_AUFGABE A_
Beantworte zum Reisebericht über den Irak folgende Fragen:
(i) Aus welchem Werk Schillers stammt das vorangestellte Zitat?
(ii) Wo wurde die Nacht vor dem Grenzübertritt verbracht?
(iii) Von wem kamen die hilfreichen Tipps für den Grenzübergang Jordanien-Irak?
_AUFGABE B_
Schreibe den Reisebericht über die Fahrt durch den Irak im Anschluss an seinen letzten Satz weiter.

Februar 2025 – Irak - nichts für Warmduscher

„Die Weltkugel liegt vor ihm offen. Wer nichts waget, der darf nichts hoffen“

Friedrich Schiller, Wallenstein, Ende des 18. Jahrhundert

Nun also kommt der wohl schwierigste Teil unserer Reise, einmal komplett durch den Irak, in die Türkei. Die Nacht haben wir unmittelbar vor der Grenze verbracht, war ganz ok, um am nächsten Morgen frisch und ausgeruht direkt um 08:00 Uhr zu starten. Das Bordercrossing Jordanien-Irak ist erwartet anstrengend, aber die guten Tipps von Spooners on Tour waren für uns aber sehr hilfreich. Danke, liebe Rania und Daniel.

_DATENTEIL_
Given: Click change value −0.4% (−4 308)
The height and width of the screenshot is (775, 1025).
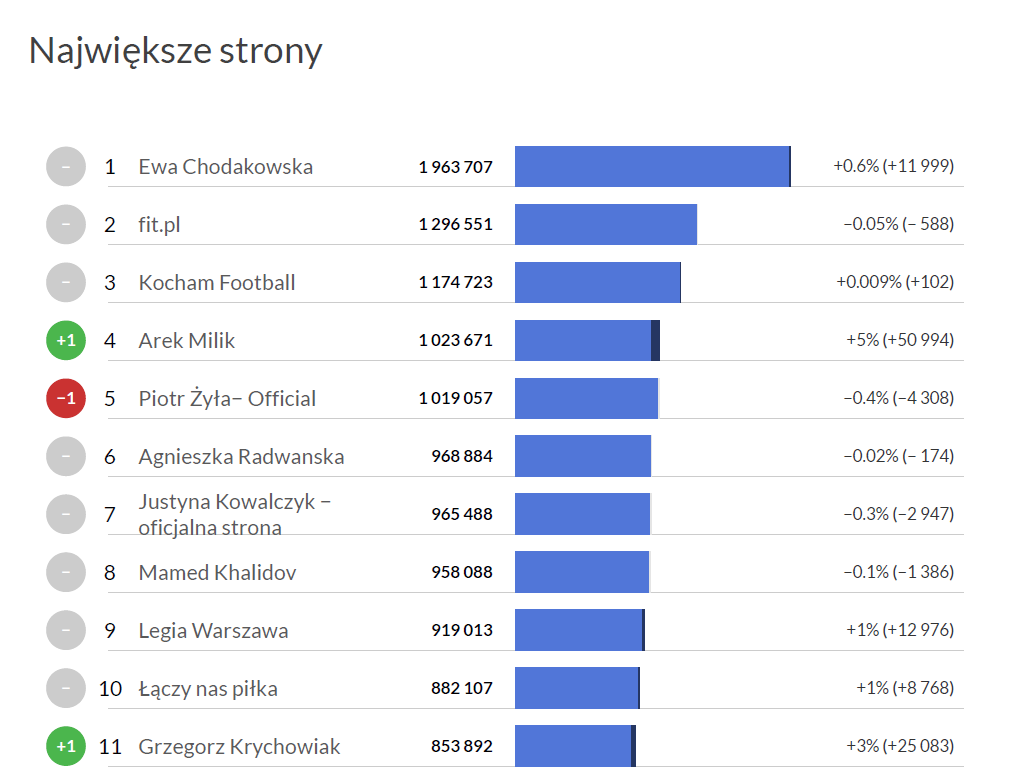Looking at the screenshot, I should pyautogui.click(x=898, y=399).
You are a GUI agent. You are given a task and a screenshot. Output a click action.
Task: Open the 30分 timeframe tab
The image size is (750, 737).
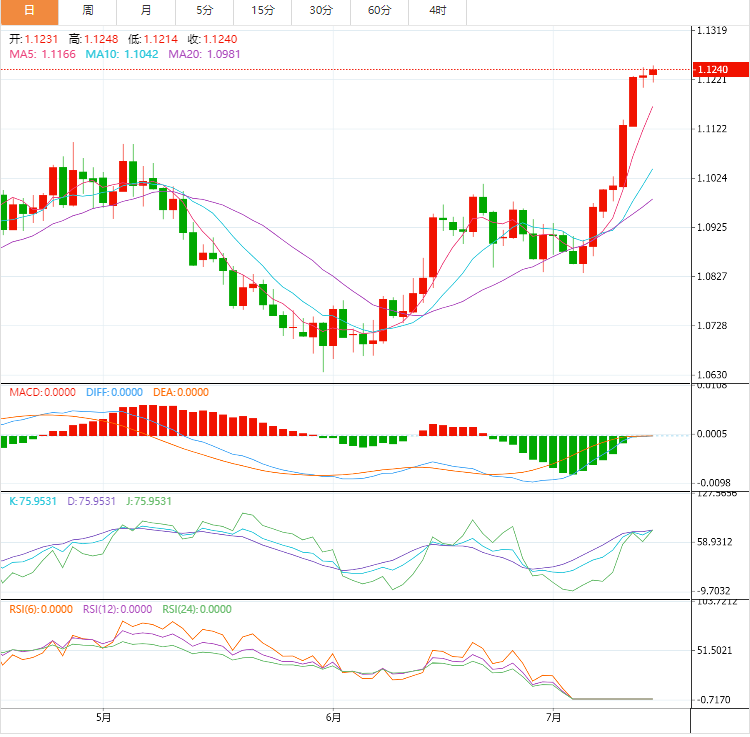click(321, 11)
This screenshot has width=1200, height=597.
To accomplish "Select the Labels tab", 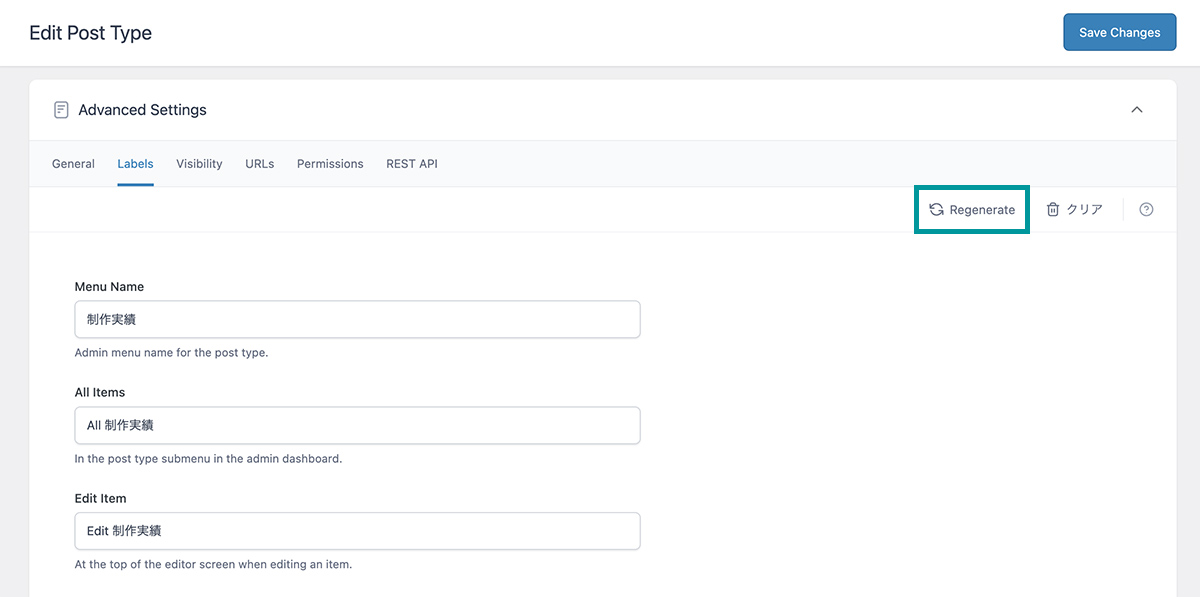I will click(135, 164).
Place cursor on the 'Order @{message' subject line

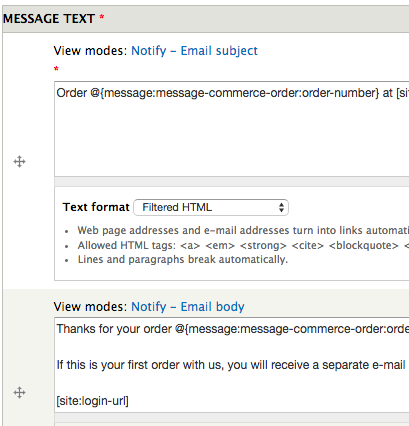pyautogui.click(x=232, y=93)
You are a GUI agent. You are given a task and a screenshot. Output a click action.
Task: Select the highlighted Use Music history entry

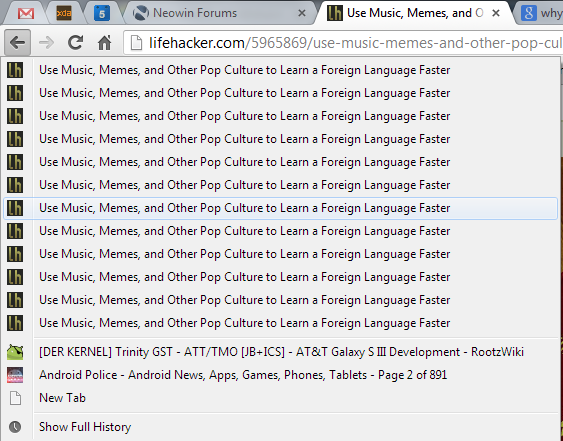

_LÖSUNG A_
(i) Wallenstein
(ii) Unmittelbar vor der Grenze
(iii) Von Spooners on Tour, also Rania und Daniel

_LÖSUNG B_
„Ausreise Jordanien 🇯🇴 

An der jordanischen Grenze sind wir um 8:24 Uhr angekommen. Der gesamte Vorgang verlief relativ schnell und dauerte etwa eine Stunde. Wir haben insgesamt 45 JD (nur Barzahlung) für die Ausreise gezahlt – 10 JD pro Person und 25 JD für das Auto. Kurz zusammengefasst: Zuerst wird das Auto erfasst, man erhält einen gelben Zettel und muss den blauen Zettel, den man bei der Einreise bekommen hat, abgeben. Danach wird das Auto kontrolliert und der gelbe Zettel im Häuschen in der Mitte gestempelt. Anschließend geht man zum Customs Office, das ganz links im Gebäude liegt. Dort bezahlt man die Exit Fee und erhält einen weißen Beleg für das Auto, zwei kleine Belege für die Personen und das CDP wird gestempelt. Mit diesen Unterlagen geht man ins rechte Gebäude zur Emigration, wo die Pässe gestempelt und der gelbe Zettel ebenfalls gestempelt wird. Danach muss man noch einmal zurück zu Customs, um den gelben Zettel abzugeben. Dort wird der weiße Zettel fürs Auto gestempelt, und man kann schließlich zum Gate fahren.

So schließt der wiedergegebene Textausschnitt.